WORK ORDER:
Give again, unaltered, the lines of the listing below that run from the line having "Click the SAML-based" through the line having "Viewport: 1633px width, 1291px height.".

---

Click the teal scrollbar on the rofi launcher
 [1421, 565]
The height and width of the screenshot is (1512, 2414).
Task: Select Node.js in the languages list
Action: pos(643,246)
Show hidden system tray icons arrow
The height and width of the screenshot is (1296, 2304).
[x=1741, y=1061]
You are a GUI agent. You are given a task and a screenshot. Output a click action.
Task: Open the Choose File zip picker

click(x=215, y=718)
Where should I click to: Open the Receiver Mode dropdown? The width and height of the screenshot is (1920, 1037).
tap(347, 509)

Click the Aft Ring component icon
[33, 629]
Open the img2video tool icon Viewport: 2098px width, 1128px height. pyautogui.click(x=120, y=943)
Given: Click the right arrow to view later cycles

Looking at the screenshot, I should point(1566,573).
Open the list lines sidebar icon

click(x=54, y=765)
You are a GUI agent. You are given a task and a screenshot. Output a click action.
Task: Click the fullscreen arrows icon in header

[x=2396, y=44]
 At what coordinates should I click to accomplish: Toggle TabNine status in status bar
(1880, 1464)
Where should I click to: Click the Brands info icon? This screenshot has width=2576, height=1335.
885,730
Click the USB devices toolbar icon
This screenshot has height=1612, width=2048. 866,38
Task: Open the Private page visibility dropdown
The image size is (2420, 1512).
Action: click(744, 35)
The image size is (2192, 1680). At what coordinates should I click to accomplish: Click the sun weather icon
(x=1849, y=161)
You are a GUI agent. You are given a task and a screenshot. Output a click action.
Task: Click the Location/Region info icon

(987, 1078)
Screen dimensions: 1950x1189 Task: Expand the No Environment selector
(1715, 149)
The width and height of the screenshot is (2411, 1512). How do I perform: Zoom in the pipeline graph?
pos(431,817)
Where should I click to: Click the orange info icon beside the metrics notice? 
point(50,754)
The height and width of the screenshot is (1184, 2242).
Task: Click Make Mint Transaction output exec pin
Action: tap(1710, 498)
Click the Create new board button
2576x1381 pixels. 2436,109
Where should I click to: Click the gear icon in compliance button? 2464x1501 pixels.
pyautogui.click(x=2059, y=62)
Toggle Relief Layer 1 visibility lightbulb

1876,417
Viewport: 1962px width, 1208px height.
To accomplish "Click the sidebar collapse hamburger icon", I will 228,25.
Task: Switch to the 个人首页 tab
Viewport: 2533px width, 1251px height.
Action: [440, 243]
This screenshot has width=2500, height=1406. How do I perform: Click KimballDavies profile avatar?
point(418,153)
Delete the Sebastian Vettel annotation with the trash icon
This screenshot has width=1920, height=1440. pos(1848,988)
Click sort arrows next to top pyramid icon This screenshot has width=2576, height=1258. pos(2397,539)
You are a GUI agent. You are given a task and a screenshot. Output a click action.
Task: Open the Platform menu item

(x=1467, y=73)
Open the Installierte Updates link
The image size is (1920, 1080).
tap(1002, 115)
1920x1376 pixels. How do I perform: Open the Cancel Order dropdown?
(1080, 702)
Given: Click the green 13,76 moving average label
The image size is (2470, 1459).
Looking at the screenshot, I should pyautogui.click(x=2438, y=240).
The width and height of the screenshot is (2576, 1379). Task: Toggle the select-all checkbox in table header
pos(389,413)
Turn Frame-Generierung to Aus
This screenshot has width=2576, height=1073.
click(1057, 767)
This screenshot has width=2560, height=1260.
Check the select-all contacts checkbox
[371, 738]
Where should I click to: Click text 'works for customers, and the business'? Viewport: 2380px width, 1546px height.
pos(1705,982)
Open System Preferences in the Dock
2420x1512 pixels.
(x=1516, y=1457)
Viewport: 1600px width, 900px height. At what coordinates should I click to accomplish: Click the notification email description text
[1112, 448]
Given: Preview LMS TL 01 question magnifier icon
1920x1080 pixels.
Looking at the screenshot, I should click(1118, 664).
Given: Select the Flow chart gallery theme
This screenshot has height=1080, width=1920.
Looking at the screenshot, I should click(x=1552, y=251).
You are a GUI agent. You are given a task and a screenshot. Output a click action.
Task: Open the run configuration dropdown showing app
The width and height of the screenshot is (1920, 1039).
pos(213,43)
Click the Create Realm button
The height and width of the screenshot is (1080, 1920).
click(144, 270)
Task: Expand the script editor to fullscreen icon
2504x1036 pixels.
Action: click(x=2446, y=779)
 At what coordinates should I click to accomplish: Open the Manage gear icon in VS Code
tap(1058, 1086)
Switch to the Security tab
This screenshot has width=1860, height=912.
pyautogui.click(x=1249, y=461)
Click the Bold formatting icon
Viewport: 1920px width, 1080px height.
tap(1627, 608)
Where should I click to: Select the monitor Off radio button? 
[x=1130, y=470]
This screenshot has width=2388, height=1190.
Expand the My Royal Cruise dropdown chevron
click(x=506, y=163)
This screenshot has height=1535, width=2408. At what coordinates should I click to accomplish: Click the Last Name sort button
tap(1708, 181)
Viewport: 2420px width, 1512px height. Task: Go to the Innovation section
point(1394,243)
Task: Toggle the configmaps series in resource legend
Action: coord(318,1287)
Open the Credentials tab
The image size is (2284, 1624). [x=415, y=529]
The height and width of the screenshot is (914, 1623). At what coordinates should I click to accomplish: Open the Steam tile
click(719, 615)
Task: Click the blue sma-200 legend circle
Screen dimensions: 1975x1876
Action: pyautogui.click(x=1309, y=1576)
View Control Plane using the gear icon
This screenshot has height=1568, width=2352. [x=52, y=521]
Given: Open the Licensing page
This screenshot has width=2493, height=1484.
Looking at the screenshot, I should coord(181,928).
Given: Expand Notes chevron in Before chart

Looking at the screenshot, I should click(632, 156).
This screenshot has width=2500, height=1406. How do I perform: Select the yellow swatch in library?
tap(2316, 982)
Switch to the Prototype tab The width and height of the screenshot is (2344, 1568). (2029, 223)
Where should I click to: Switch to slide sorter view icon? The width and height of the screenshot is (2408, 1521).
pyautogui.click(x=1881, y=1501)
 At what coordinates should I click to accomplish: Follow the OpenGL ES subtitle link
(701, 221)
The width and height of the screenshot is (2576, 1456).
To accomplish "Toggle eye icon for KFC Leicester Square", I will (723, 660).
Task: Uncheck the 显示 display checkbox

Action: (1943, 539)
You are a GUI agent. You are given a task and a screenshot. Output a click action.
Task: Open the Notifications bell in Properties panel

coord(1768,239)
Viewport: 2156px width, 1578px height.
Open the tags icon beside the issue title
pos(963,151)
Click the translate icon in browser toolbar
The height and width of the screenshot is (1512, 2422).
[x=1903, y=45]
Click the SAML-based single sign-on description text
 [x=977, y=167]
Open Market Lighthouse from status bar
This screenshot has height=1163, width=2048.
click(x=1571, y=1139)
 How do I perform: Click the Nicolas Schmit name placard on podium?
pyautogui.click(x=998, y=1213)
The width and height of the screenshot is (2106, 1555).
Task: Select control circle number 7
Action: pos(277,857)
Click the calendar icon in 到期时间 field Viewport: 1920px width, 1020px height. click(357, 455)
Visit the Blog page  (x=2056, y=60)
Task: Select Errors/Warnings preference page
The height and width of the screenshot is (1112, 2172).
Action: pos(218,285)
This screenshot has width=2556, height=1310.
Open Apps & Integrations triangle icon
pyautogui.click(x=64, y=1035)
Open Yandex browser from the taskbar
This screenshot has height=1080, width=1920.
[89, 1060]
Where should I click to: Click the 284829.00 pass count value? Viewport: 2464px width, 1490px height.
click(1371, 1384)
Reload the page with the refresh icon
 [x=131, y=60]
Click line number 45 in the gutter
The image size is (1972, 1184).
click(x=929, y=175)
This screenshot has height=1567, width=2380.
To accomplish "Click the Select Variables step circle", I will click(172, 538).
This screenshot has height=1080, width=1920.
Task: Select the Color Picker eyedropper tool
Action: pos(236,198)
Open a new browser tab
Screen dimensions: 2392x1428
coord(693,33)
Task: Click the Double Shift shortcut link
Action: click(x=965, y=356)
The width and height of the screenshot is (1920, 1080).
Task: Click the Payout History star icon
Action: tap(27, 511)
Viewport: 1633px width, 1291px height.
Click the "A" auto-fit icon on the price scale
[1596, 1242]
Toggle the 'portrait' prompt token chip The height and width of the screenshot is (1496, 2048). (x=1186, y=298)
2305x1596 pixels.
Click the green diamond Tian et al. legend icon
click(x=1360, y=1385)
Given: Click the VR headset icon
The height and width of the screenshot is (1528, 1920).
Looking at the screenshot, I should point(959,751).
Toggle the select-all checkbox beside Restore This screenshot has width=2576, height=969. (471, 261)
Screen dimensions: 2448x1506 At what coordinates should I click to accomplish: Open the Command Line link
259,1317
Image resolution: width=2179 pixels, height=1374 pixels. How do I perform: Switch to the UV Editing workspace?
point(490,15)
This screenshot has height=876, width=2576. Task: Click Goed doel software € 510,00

---

TASK OUTPUT:
Click the SAML-based single sign-on description text
 [x=977, y=167]
Open Market Lighthouse from status bar
This screenshot has height=1163, width=2048.
click(x=1571, y=1139)
 How do I perform: Click the Nicolas Schmit name placard on podium?
pyautogui.click(x=998, y=1213)
The width and height of the screenshot is (2106, 1555).
Task: Select control circle number 7
Action: pos(277,857)
Click the calendar icon in 到期时间 field Viewport: 1920px width, 1020px height. click(357, 455)
Visit the Blog page  (x=2056, y=60)
Task: Select Errors/Warnings preference page
The height and width of the screenshot is (1112, 2172).
Action: pos(218,285)
This screenshot has width=2556, height=1310.
Open Apps & Integrations triangle icon
pyautogui.click(x=64, y=1035)
Open Yandex browser from the taskbar
This screenshot has height=1080, width=1920.
[89, 1060]
Where should I click to: Click the 284829.00 pass count value? Viewport: 2464px width, 1490px height.
click(1371, 1384)
Reload the page with the refresh icon
 [x=131, y=60]
Click line number 45 in the gutter
The image size is (1972, 1184).
click(x=929, y=175)
This screenshot has height=1567, width=2380.
To accomplish "Click the Select Variables step circle", I will click(172, 538).
This screenshot has height=1080, width=1920.
Task: Select the Color Picker eyedropper tool
Action: pos(236,198)
Open a new browser tab
Screen dimensions: 2392x1428
coord(693,33)
Task: Click the Double Shift shortcut link
Action: click(x=965, y=356)
The width and height of the screenshot is (1920, 1080).
Task: Click the Payout History star icon
Action: tap(27, 511)
Viewport: 1633px width, 1291px height.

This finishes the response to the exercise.